In this session, we will be discussing the consumer medication information for gabapentin, trade name NeurontinTM.

What it’s for & How to take

Gabapentin is used to prevent and control seizures and treat nerve pain. This medication works by changing the nerve signals in your brain involved with seizures and pain.

As the dose increases, the chance of side effects also increases. When treating pain, your doctor may increase your dose slowly, every 3 or 4 days, to decrease the chance of side effects. If you increase the dose too quickly, the side effects may cause you to stop taking the medication.

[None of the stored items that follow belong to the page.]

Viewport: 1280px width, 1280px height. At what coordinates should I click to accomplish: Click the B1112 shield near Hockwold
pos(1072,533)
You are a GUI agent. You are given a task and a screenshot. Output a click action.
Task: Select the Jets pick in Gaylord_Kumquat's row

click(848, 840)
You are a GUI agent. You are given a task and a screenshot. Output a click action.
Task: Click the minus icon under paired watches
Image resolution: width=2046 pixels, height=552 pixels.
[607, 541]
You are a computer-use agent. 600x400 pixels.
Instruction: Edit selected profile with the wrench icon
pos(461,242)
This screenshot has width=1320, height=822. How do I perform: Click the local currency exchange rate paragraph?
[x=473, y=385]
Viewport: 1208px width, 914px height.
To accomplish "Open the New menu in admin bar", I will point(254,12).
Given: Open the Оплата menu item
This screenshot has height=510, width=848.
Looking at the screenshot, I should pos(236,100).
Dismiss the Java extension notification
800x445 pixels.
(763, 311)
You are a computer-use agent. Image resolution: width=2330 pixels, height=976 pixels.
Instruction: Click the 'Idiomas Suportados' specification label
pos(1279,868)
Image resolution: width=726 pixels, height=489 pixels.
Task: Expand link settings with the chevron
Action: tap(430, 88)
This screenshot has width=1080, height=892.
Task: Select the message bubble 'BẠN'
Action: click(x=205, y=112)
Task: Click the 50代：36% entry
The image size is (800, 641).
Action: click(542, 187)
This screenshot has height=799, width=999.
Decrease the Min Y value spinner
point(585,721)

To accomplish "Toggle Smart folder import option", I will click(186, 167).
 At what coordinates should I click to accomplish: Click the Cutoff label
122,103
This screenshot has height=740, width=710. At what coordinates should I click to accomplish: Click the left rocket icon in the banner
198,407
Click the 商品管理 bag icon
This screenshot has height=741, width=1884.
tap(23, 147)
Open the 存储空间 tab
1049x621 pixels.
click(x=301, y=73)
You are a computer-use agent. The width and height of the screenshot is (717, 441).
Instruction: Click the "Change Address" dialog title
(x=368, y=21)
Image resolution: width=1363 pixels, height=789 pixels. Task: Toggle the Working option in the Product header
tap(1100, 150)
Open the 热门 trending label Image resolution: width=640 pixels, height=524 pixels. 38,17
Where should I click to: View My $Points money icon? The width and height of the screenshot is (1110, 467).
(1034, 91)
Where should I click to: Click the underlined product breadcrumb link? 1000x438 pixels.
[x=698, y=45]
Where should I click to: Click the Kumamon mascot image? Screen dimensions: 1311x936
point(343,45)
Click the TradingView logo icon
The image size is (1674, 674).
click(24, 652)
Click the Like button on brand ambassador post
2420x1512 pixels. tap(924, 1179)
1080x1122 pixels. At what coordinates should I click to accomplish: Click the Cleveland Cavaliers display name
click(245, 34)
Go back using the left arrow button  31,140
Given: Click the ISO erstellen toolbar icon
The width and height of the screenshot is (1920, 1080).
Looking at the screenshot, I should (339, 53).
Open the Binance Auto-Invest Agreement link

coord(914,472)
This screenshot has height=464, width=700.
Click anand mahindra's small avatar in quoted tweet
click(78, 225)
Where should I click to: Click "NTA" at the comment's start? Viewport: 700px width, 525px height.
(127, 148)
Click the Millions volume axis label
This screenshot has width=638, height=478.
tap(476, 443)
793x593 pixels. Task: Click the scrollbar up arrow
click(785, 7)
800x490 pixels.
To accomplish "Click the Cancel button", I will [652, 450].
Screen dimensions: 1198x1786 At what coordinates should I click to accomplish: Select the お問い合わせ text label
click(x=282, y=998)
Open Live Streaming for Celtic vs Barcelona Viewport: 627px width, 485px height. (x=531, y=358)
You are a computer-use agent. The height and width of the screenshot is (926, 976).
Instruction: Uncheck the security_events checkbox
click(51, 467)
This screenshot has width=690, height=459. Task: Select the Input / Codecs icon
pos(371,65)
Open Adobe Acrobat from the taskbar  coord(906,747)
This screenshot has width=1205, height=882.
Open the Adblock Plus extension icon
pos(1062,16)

This medication is sometimes used to treat other conditions. Talk with your doctor or pharmacist if you are prescribed this medication to treat something that is not listed here.

Gabapentin is usually taken 1-3 times daily and may be taken with or without food. Your dose is based on your condition and response to treatment. Take your first dose at bedtime to decrease the side effects of your first dose.

Avoid antacids such as TumsTM or MylantaTM at least 2 hours before or after your dose of gabapentin. The antacid may block the effect of this medication.

Gabapentin works best when it is taken on a regular basis. This medication is usually not taken on an as needed basis. If you are taking this medication for seizure control, do not let more than 12 hours lapse between doses unless instructed by your doctor.

If you forget to take a dose, take it as soon as you remember. If it is near the time of your next dose, skip it and continue with your normal dose time. Do not take a double dose to make up the missed dose.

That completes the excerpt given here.